Widely condemned as a navel-gazing exercise in futility, van Sant explained his reasoning for undertaking the project as introducing a classic to a new audience who would otherwise ignore it, refusing to watch black-and-white films. It was a gallant idea from a director who clearly loves cinema as an art form, but at the risk of sounding pompous, do these viewers that reject monochrome movies as a matter of course deserve to be pandered to? There may well be a generation out there that, for reasons best known to themselves, refuse to listen to The Ramones; does this mean they should be treated to some kind of Blitzbieb Bop? It’s enough to make you shudder.
We’ll cheerfully confess to hypocrisy on that score however, as our firmest belief in favour of remakes is that they actually enhance the originals, not ‘ruin’ them as so many seem to claim. It’s a suggestion we first raised in that infernal Total Recall piece that we keep mentioning, but it bears repeating; the best thing to come of a cinematic re-imagining is the now-standard clean-up and re-issue for home video of the original. While Wiseman got just about every artistic element of his picture wrong, last I checked he hadn’t snuck into my house at the dead of night and replaced all my DVDs and Blu-Ray copies of the Verhoeven classic with his second-rate version.
There is always the argument that a remake will also drive new audiences to an original, which is great. The real winners are the long-term fans though. This article is being written while a shiny new Blu-Ray copy of Evil Dead II eagerly awaits its author on his doormat, a classic that is finally getting the transfer and treatment it deserves thanks to the impending remake of The Ultimate Experience in Gruelling Terror. Sure, it’s a cynical cash-in, and it’s terrible for those who have already parted with money for a first release (words spoken with genuine sympathy, as DragonDark could probably buy an island in the sun if refunded all the funds wasted on double-, triple- and quadruple-dipping across the VHS, DVD and Blu-ray eras).

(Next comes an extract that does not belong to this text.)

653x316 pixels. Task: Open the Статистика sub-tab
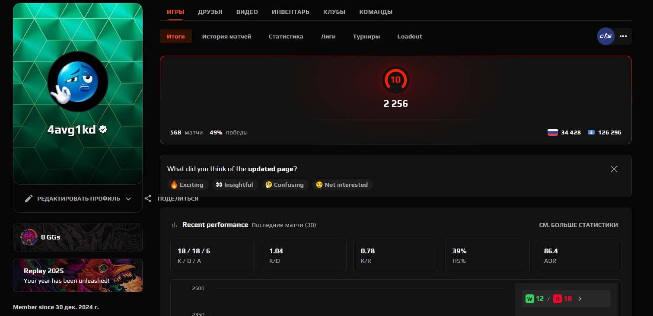pyautogui.click(x=286, y=37)
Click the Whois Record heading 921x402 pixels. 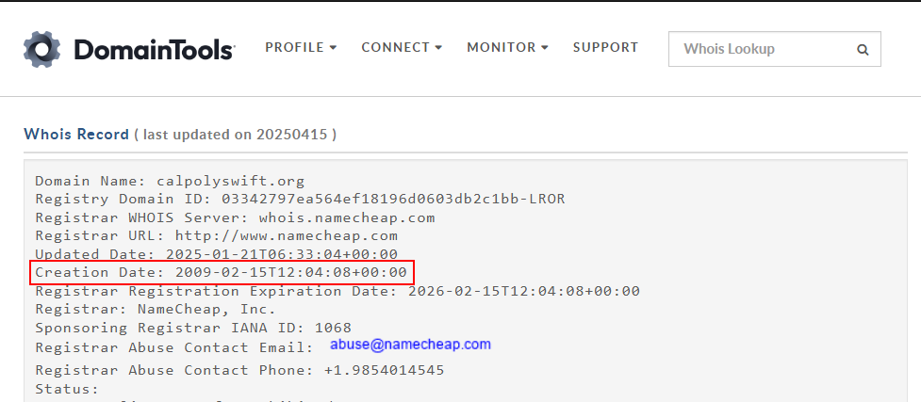[x=76, y=135]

This doesn’t change the fact that the video quality and substantial number of new extra features will make our evening a whole lot better though – and without the release of that aforementioned remake, we’d all still be watching the sub-standard first transfer, akin to spending a night at the movies with sand rubbed in your eyes. Sure, such a shoddy release shouldn’t have reached shelves in the first place, but that’s another argument for another time – we’re too busy salivating at the prospect of the RoboCop disc that will inevitably drop early next year.

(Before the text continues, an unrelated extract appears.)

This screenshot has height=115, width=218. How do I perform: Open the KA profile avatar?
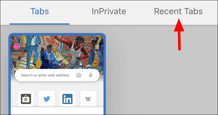pos(17,47)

So yes, originality may be a little low in the industry right now, and there are more remakes being made than ever before. But surely that’s also because there’s more movies being made now than ever before? The cinema industry has changed, being now dominated by multiplexes running up to and over a dozen films at once, the digital home viewing market is booming, and direct-to-disc flicks are no longer the sole preserve of rain mac-wearing oddballs you wouldn’t leave your children alone with.
While we consume motion picture media at this rate of knots, countless gems are destined to be lost and forgotten before they have time to shine and find an audience. This leaves such flicks primed for a cult following, which in turn opens to the door for a remake in later years – generating a new audience for an original, and delighting those who got on-board on the ground level.
And that, surely, can only be considered a good thing.